Text zur Analyse -

* * * * * * * * *

Abseits dessen bieten IN THE WOODS… auf “Heart Of The Ages” vor allem epischen und atmosphärisch dichten Black Metal, der nahezu nie ein gewisses Tempolimit überschreitet, aber vor allem durch die getrageneren Riffs und die verzweifelte, kehlige Stimme von Jan Kenneth “Ovl. Svithjod” Transeth ist “Heart Of The Ages” klar im Geist seiner Landes- und Zeitgenossen zu erkennen. Im Kontext des Black Metals gibt es 1995 auch fast niemanden, der ein ähnliches Konzept verfolgt. In gewisser Weise müssen hier hinsichtlich der Atmosphäre, des Gesangs und der Abkehr von satanischen Themen tatsächlich BURZUM erwähnt werden (die sich mit IN THE WOODS… das Label Misanthropy Records teilen). Auch die frühen ULVER, die 1995 mit “Bergtatt” ebenfalls debütierten, funktionieren als Querverweis vor allem in Bezug auf die klaren Gesänge als auch die allumfassende Naturromantik.

IN THE WOODS… und ihr großer Klassiker

Nun sollte man bloß nicht den Fehler begehen und IN THE WOODS… nur auf ihr – zugegeben geniales – Debütalbum beschränken. Auch die Longplayer ab “Omnio” (1997) bieten nicht gerade wenige Highlights. Dennoch ist “Heart Of The Ages” etwas Besonderes, weil es eine selbstbewusste junge Band zeigt, die Genregrenzen bereits überwunden hat; gleichzeitig aber vollgepumpt mit Adrenalin und Testosteron ist, ihren postpubertären Weltschmerz und -hass in akustischer Form in die Welt posaunt und dabei ein von vorn bis hinten stimmiges Album erschaffen hat. Möglicherweise gelingt ein Album wie “Heart Of The Ages” eh nur ein Mal im Leben, weshalb die stilistische Weiterentwicklung von IN THE WOODS… im weiteren Verlauf der Karriere ohnehin nachvollziehbar ist. Dieses Album ist einzigartig und soll es auch bleiben!

* * * * * * * * *

Zur Aufgabe - Schreiben Sie aus dem Text über das Album „Heart Of The Ages“ die Passage von „Nun sollte man“ bis einschließlich „es auch bleiben!“ wortgetreu ab.

Datenblock -

* * * * * * * * *

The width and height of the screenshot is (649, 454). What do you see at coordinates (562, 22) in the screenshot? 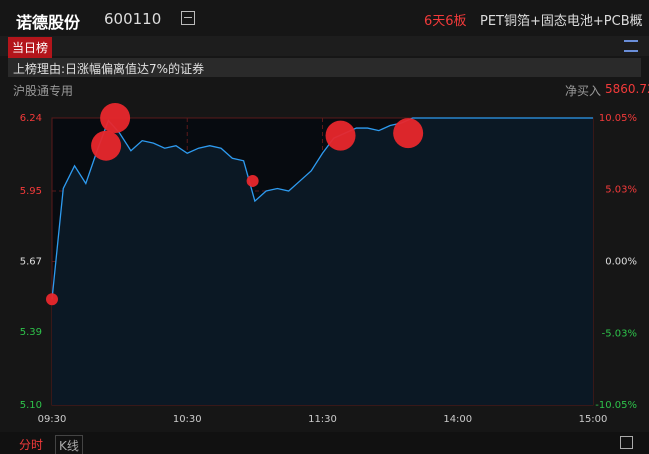
I see `concept: PET铜箔+固态电池+PCB概` at bounding box center [562, 22].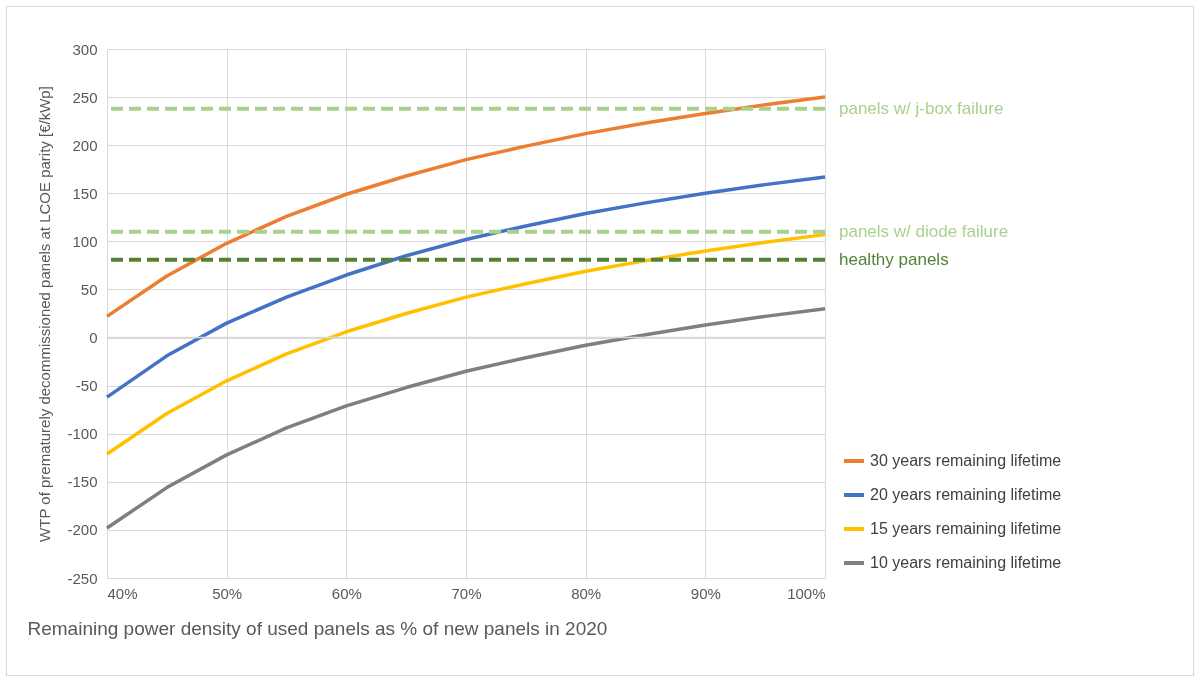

* * * * * * * * *

Schriftliche Antwort -
Nun sollte man bloß nicht den Fehler begehen und IN THE WOODS… nur auf ihr – zugegeben geniales – Debütalbum beschränken. Auch die Longplayer ab “Omnio” (1997) bieten nicht gerade wenige Highlights. Dennoch ist “Heart Of The Ages” etwas Besonderes, weil es eine selbstbewusste junge Band zeigt, die Genregrenzen bereits überwunden hat; gleichzeitig aber vollgepumpt mit Adrenalin und Testosteron ist, ihren postpubertären Weltschmerz und -hass in akustischer Form in die Welt posaunt und dabei ein von vorn bis hinten stimmiges Album erschaffen hat. Möglicherweise gelingt ein Album wie “Heart Of The Ages” eh nur ein Mal im Leben, weshalb die stilistische Weiterentwicklung von IN THE WOODS… im weiteren Verlauf der Karriere ohnehin nachvollziehbar ist. Dieses Album ist einzigartig und soll es auch bleiben!